Profanity-Laden Advice From an Inspirational Poster in Apple’s Design Guru Jony Ives’ Office

The Classic Advice Print for designers from Brian Buirge and Jason Bacher of Good Fucking Design Advice. Apple designer Jony Ive has a version of this print on his office wall.

Courtesy of GFDA

While reading the new profile of Apple design guru Jony Ive in the New Yorker, I found myself yearning for visuals when writer Ian Parker described the contents of Ive’s sketchbooks. Not to mention the décor of his office inside the Apple design studio: “Overlapping framed images leaned against the wall: a Banksy print of the Queen with the face of a chimpanzee, and a poster, well known in design circles, that begins, ‘Believe in your fucking self. Stay up all fucking night,’ and ends, many admonitions later, ‘Think about all the fucking possibilities.’ ”

So I wondered about the story behind the profane pep talk of an inspirational poster on the wall of the man who makes some of the most covetable design objects in the world.

Courtesy of GFDA

The poster is by Brian Buirge and Jason Bacher, who started Good Fucking Design Advice “on a whim” in 2010, they told me in an email.    

“We were on a walk back from getting coffee one morning early in our graduate school experience at Kent State University and were joking around about creating a site where students could go for design advice,” they said. “As we got more and more caffeinated, we added in the foul-language component and found the idea hilarious like a couple of 10-year-olds. We immediately went back to the grad studio, dropped the rest of our work for the day, and got to work.”

Buirge stayed in Ohio, and Bacher is now based in Brooklyn, but they have since gone on to collaborate on posters, coffee mugs, and T-shirts. They travel around the country and beyond, giving talks and workshops at universities, startups, and chapters of the professional design organization AIGA.

Courtesy of GFDA

The GFDA website dispenses a rotating trove of advice tidbits (at 250 and counting) that the designers say they sourced from their own experiences as designers, students, teachers, and business owners. “When we sat down to design the poster, we picked our 25 favorites from that initial list,” they said. “The ordering of the first few pieces of advice and the last few were very deliberate, and the ones in the middle were admittedly ordered so we could get the best rag of type possible.”

The designers said they chose a “visually neutral” approach for GFDA. “In that neutrality and minimalism, it allowed the advice, arguably the most important feature of the site, to sit as the most dominant element of the design,” they said. Knowing they were “designing for designers” led them to choose Helvetica in black, white, warm red, and silver/gray.

Courtesy of GFDA

So is their Classic Advice Print simply a gratuitously sweary version of conventional inspirational posters for creatives? Or is it actually a glowing testament to the galvanizing motivational power of the F-word?

“The site/poster/company was never in response to other inspirational posters,” they said. “The use of the F-word was certainly at first very funny to us in a tongue-in-cheek kind of way, but ultimately has grown to represent the passionate approach to being a creative that we often preach about and continue practice ourselves.”
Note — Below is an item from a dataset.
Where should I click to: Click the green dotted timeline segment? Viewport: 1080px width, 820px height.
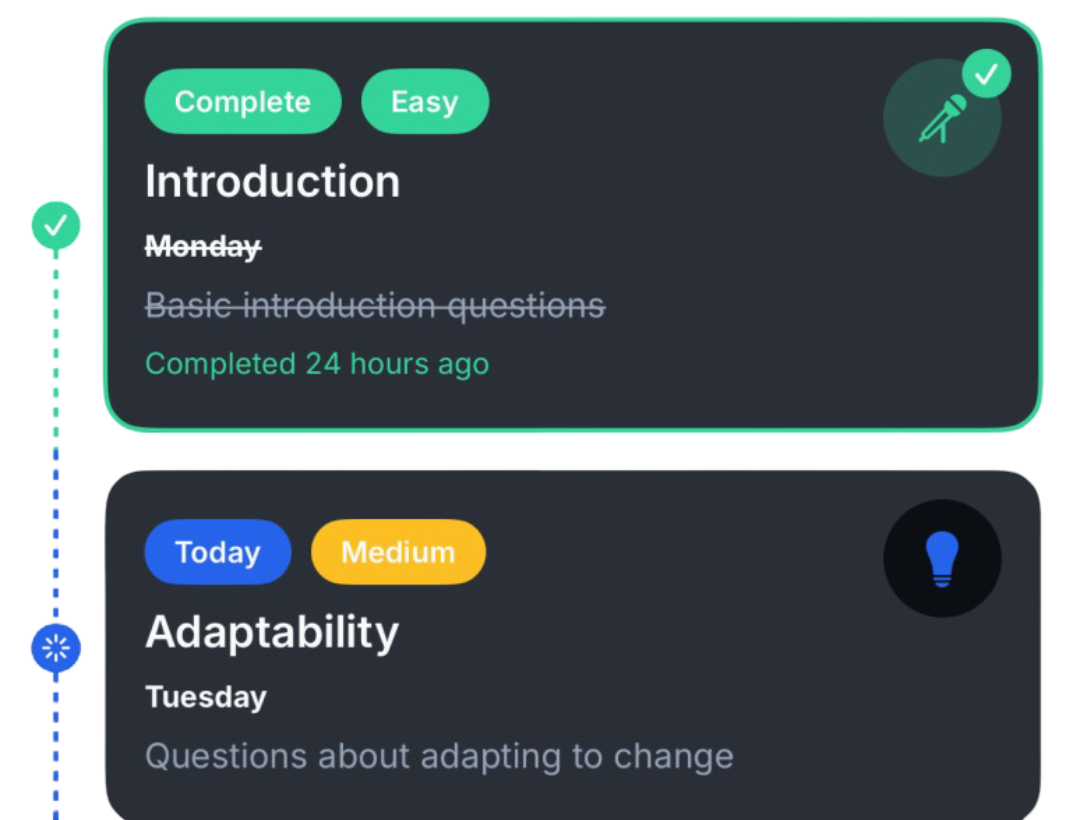tap(56, 340)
The designers have a “family friendly” button on their website offering a thinly veiled block on the offending expletive (and a similar version of the poster).

Courtesy of GFDA

“The family friendly poster (and feature on our site) was actually in response to some of the criticism we received about using the F-word,” they said. “In all honesty it was our way of snubbing our nose at the critics, because we made the poster such that you can still clearly tell what word is barely hidden from sight.”

I asked them what they thought about Ive having their poster on his Apple office wall. “Just gratitude,” they said.